# I got a woody!



## Jon Shafer (Dec 15, 2001)

:jack:


Okay, so it's missing the wood siding....





A modern German interpretation of an American Classic.




The Surfwagon.


----------



## Eugie Baange (Sep 23, 2002)

That is one nice automobile.
Weather's not looking too good there, Jon :dunno:



Jon Shafer said:


> :jack:
> 
> Okay, so it's missing the wood siding....
> 
> ...


----------



## ·clyde· (Dec 26, 2001)

Jon Shafer said:


> Okay, so it's missing the wood siding....


Not anymore!


----------



## Eugie Baange (Sep 23, 2002)

Sorry to say I kinda like the way that looks


----------



## Jon Shafer (Dec 15, 2001)

LOL!

Love that photoshop job!!!

:bustingup


It's overcast at the beach, but the water
was really warm (based on our standards).

Waves were fun too!
I love my days off...


The sun is baking at Club Shafe, ahhhh....

I need a beer.


----------



## Guest84 (Dec 21, 2001)

Ya get rid of the 3-series? Or is that just another perk of an auto salesguy...driving home whatever ya want? 

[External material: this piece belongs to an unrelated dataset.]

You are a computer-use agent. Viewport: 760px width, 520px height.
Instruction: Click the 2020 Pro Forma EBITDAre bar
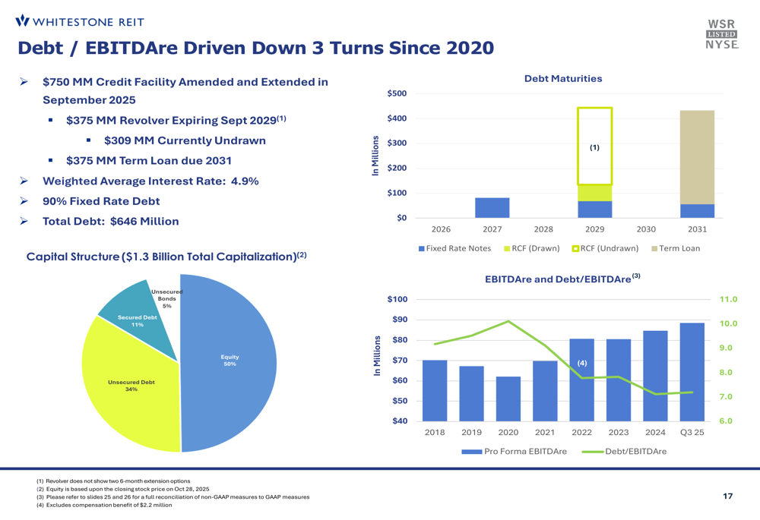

Nice! Its looks natural with the surf boards and the foam green. :thumbup:


----------



## SARAFIL (Feb 19, 2003)

Ripsnort said:


> Ya get rid of the 3-series? Or is that just another perk of an auto salesguy...driving home whatever ya want?
> 
> Nice! Its looks natural with the surf boards and the foam green. :thumbup:


It's his wife's car, if I remember correctly. He turned in her X5 and got her a new 525iAT (with poseur 540iAT wheels!! OWN3D!!)


----------



## Guest84 (Dec 21, 2001)

SARAFIL said:


> He turned in her X5 and got her a new 525iAT (with poseur 540iAT wheels!! OWN3D!!)


 :rofl:


----------